Entretanto uma coisa me incomodava e sei que ele poderia brigar comigo por isso, mordi os lábios para não demonstrar meus pensamentos, mas mais uma vez ele me leu como se estivesse lendo seus próprios pensamentos.
— Diga neo tall, o que está prendendo em sua mente? Quero que diga! — ele disse imperioso e não tive como negar seu pedido.
— Aqui tudo é muito lindo e limpo, acho que não me adequo a esses castelos e jardins de princesas, meu lugar é em casa com você Appa.
Ao dizer as palavras o vi pegar o talher com mais força e seus olhos estreitarem em uma leitura da minha alma quebrada, eu não queria que ele olhasse demais, tinha medo que me jogasse fora se visse o quão suja eu sou. Entretanto ele não parou de me olhar com intensidade e falou calmo e polido me assustando.
— Poppy quem disse que você não combina com esse lugar neo ttal? Quem falou isso?
— Mas.. — sou cortada por sua fala e seus questionamentos.
— Tenho reparado que você anda mais enclausurada em seu quarto e cada vez mais evita sair para os jardins da mansão. Você sempre amou os jardins e inclusive as Rosas de Saron e as Azaleias. Porque não faz mais os seus passeios minha pequena, os jardins são fechados para você.. Alguém lhe fez mal ou se aproximou de você Poppy?

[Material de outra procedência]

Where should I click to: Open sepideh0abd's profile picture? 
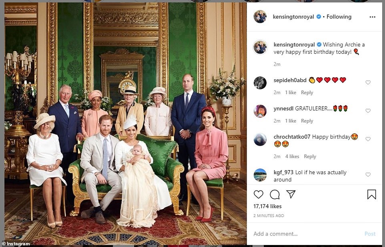click(260, 83)
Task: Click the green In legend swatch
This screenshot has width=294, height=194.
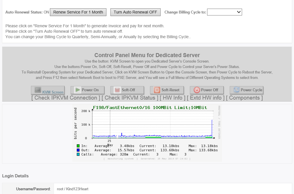Action: coord(79,146)
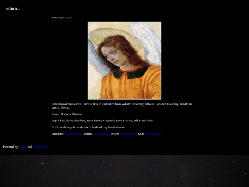Open the Instagram profile link
The image size is (249, 187).
tap(73, 134)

Tento falar mas a gagueira vem como anuncio do meu nervosismo. Não sei como um simples comentário o fez chegar ao centro do meu desconforto nos últimos meses. Abaixo a cabeça e lágrimas escorrem por meu rosto. Sinto a presença de Joon ao meu lado e o mesmo revela tomando minhas palavras:
— Kang eu tenho reparado que as filhas de Nakashuro perambulam bastante pelos jardins, como são apenas garotas da idade de Poppy e como você disse que não havia problema delas interagirem levemente com ela, não me envolvi em nenhum momento, mas tenho que dizer que não gosto dessas pequenas enguias.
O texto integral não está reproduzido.